_Aim of the task_. Output the entries below unchanged, except for the pictures.

_Data for this task_.

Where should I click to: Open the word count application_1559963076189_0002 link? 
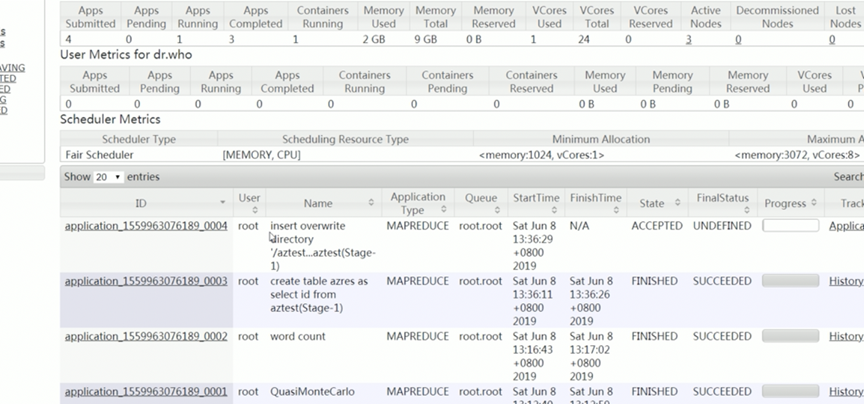pyautogui.click(x=146, y=338)
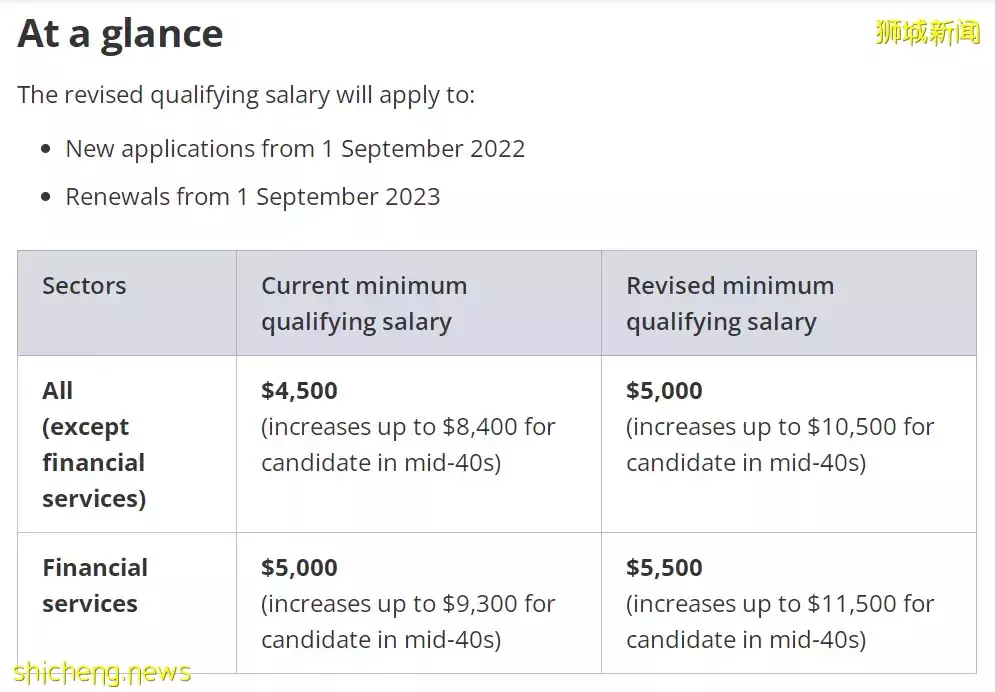Click the "Sectors" column header

pyautogui.click(x=84, y=286)
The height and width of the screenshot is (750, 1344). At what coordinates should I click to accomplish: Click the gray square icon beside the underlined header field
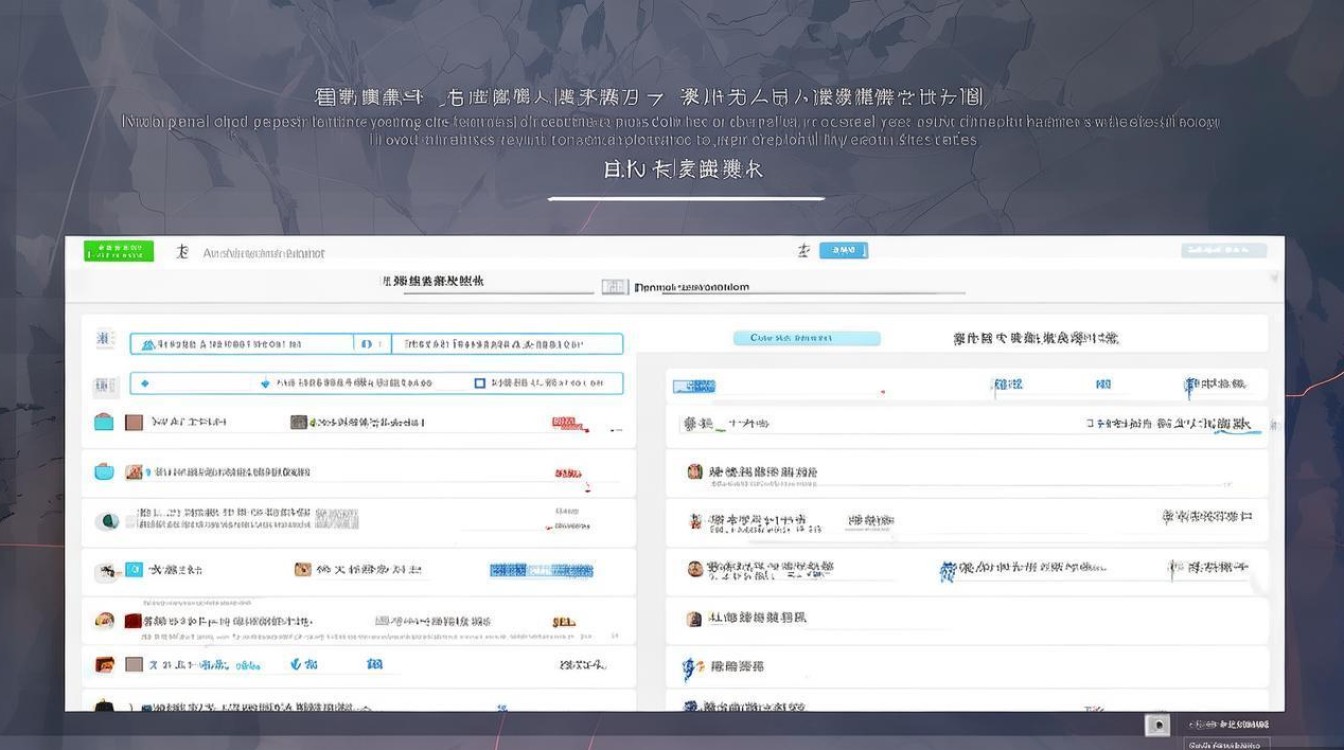coord(614,287)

_Task solution_.
Where should I click to: Open the word count application_1559963076189_0002 link? 
pyautogui.click(x=146, y=338)
Click the "Sectors" column header

pyautogui.click(x=84, y=286)
The height and width of the screenshot is (750, 1344). At what coordinates should I click to accomplish: Click the gray square icon beside the underlined header field
coord(614,287)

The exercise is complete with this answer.